::: Document text :::

Duh. You seem to think that's a triumphant point, Luke, somehow justifying the megalith state of today. Friedman's point was that the purpose of government is to protect the liberty of the individual.

Not an original idea with MF--

"We hold these truths to be self-evident, that all men are created equal, that they are endowed by their Creator with certain unalienable Rights, that among these are Life, Liberty and the pursuit of Happiness.--That to secure these rights, Governments are instituted among Men, deriving their just powers from the consent of the governed, --That whenever any Form of Government becomes destructive of these ends, it is the Right of the People to alter or to abolish it"

jungatheart said...

chickelit said...
deborah suggested:

Wouldn't that be a holier-than-thou derivative of Coketown's avi? :)
----

Rev is above such considerations.

bagoh20 said...

"Are all infinities equal?"

I think another question this asks is, is the universe infinitely divisible as well as infinitely expandable?

I assume this has been addressed in length by someone, but I don't know the theory.

chickelit said...

Rev is above such considerations.

I expected at least a chuckle. Sigh. Try harder next time.

chickelit said...

Oh, I see that coketown disrobed, or dehooded.

whatevs.

bagoh20 said...

"...what can we do to achieve a capitalism that is productive yet hindered from causing or allowing harm to the many for the benefit of the few?"

Stop making it so hard for the many to participate. When it takes two months of bureaucratic silliness, if you really work at it, to legally open a lemonade stand, then imagine how hard it is to start and maintain a business that hires people, grows and actually creates things. It is primarily government that makes "fat cat" capitalists fat. Government protects them from the competition of the many, and thus concentrates the wealth by creating a high barrier to entry into their game where they would be forced to compete and have to drop a little weight. Every law that government passes to restrict free enterprise ends up only restricting to the already powerful and away from the many.

The blueprint I would suggest to improve capitalism has been around for a while: The U.S. Constitution in it's original intent without trying to change it to fix every little inequality of life. We all not all going to live rich and die old. Get over it.

jungatheart said...

chickelit said...
Oh, I see that coketown disrobed, or dehooded.
----

Yeah, what was up with that, anyway? Coketown...?

::: Given data :::

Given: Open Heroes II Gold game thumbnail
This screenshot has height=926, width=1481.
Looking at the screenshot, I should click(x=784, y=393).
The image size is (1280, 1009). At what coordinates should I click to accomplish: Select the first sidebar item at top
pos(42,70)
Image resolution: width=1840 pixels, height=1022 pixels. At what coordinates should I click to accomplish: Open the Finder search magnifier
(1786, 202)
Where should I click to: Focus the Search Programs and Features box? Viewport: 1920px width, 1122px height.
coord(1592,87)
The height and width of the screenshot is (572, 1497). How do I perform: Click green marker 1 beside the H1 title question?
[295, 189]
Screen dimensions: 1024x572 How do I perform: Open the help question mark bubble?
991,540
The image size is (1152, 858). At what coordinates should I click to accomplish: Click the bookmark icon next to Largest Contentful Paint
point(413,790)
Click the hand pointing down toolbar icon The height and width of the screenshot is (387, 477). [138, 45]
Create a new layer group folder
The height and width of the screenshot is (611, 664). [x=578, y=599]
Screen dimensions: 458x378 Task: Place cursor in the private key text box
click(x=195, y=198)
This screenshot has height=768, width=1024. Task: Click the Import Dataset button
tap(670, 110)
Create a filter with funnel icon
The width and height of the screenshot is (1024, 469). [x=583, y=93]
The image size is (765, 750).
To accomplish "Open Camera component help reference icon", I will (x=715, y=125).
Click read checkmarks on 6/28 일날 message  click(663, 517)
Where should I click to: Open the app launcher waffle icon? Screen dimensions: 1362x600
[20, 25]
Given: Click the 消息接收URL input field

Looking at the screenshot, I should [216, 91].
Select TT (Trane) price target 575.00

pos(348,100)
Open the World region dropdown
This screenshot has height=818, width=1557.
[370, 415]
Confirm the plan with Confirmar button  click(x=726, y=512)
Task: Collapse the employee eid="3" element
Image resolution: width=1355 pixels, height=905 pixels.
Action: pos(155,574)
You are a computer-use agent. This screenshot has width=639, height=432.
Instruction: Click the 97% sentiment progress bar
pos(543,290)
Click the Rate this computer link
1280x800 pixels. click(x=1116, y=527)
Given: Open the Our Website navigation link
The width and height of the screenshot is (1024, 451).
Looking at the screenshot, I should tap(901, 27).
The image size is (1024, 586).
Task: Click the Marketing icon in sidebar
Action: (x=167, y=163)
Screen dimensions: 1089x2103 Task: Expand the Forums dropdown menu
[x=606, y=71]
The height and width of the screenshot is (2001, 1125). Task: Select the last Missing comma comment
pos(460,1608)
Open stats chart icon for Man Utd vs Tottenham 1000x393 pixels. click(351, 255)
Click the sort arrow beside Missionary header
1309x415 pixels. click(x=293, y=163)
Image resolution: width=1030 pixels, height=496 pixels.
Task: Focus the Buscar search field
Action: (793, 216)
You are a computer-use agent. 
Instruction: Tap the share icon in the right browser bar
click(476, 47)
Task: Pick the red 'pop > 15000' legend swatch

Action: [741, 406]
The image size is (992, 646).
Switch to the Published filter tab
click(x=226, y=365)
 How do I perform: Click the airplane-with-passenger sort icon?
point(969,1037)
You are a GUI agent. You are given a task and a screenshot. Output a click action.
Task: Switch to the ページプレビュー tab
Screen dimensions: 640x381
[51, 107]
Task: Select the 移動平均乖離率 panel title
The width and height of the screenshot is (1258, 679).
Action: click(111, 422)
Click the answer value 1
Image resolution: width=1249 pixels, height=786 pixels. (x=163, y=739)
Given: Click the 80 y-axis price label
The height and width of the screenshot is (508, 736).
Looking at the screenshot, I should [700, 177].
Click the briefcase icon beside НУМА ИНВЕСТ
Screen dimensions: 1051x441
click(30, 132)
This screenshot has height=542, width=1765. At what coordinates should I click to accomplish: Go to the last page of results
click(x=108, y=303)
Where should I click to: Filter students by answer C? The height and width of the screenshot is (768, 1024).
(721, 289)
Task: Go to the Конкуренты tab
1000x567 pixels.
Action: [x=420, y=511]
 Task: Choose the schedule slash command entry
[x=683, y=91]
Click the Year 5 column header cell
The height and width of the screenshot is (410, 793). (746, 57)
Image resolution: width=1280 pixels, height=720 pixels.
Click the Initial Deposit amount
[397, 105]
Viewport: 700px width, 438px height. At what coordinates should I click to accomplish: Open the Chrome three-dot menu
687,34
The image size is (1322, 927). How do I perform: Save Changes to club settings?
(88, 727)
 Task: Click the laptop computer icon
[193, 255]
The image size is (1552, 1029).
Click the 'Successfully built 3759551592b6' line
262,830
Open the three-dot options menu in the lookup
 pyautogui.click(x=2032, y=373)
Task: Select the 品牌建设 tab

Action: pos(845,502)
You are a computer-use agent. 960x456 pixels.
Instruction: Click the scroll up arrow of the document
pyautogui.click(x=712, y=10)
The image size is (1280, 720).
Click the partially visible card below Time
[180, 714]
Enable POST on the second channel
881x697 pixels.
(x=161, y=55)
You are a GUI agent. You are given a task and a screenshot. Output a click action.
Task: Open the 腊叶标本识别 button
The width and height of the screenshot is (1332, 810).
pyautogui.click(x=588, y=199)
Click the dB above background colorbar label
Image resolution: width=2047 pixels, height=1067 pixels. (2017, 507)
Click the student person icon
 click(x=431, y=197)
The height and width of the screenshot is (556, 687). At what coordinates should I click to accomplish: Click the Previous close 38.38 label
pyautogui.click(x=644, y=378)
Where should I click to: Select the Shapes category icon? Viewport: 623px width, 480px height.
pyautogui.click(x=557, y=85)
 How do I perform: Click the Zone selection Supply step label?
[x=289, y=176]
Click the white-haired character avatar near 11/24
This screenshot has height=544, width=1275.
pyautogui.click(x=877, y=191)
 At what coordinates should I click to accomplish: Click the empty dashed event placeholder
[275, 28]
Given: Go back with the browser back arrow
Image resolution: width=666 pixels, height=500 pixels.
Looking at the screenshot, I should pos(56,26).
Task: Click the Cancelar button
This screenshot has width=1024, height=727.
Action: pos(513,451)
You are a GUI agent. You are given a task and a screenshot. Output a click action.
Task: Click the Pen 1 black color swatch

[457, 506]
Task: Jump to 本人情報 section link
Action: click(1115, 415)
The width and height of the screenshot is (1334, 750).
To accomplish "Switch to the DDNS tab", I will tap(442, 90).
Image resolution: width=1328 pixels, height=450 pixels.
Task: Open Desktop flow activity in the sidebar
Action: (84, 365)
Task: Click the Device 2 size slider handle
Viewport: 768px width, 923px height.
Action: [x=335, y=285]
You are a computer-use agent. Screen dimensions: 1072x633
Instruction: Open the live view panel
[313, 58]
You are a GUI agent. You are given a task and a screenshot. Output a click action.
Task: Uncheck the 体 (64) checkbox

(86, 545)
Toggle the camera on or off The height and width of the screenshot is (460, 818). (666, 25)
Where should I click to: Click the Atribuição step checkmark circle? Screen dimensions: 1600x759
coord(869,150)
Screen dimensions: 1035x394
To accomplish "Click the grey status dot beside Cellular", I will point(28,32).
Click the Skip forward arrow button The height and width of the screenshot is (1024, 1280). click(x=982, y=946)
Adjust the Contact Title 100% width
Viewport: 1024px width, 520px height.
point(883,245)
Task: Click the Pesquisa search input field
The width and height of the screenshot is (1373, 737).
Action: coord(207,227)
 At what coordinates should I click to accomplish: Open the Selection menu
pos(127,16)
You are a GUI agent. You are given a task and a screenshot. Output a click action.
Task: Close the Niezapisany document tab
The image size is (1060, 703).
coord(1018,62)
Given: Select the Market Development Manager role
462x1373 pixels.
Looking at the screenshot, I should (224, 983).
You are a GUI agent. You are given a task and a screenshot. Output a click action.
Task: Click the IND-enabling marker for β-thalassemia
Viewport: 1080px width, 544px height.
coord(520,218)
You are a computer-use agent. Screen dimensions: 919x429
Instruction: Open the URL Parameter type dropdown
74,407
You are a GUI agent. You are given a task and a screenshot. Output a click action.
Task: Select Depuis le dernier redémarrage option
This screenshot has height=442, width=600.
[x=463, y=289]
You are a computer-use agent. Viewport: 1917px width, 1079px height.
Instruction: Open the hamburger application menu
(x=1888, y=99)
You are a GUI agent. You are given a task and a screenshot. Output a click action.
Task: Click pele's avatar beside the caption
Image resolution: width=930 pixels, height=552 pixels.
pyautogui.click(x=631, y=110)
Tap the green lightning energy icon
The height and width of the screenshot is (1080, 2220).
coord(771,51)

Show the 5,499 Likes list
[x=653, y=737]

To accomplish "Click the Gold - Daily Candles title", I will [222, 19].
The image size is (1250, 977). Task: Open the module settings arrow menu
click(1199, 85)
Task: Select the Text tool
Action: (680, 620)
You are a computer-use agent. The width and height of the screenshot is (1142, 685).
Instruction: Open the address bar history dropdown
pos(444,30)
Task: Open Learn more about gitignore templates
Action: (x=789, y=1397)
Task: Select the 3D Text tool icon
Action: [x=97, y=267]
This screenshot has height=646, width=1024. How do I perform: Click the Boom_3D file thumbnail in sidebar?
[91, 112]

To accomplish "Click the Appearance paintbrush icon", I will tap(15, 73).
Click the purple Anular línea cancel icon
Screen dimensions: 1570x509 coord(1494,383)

:::

Answer these questions using the comment thread.
(a) According to the first comment, what did Friedman say is the purpose of government?
(b) How long does bagoh20 say it takes to legally open a lemonade stand?
(c) What blueprint does bagoh20 suggest for improving capitalism?

▸ **Output below**
(a) To protect the liberty of the individual.
(b) Two months of bureaucratic silliness, if you really work at it.
(c) The U.S. Constitution in its original intent, without trying to change it to fix every little inequality of life.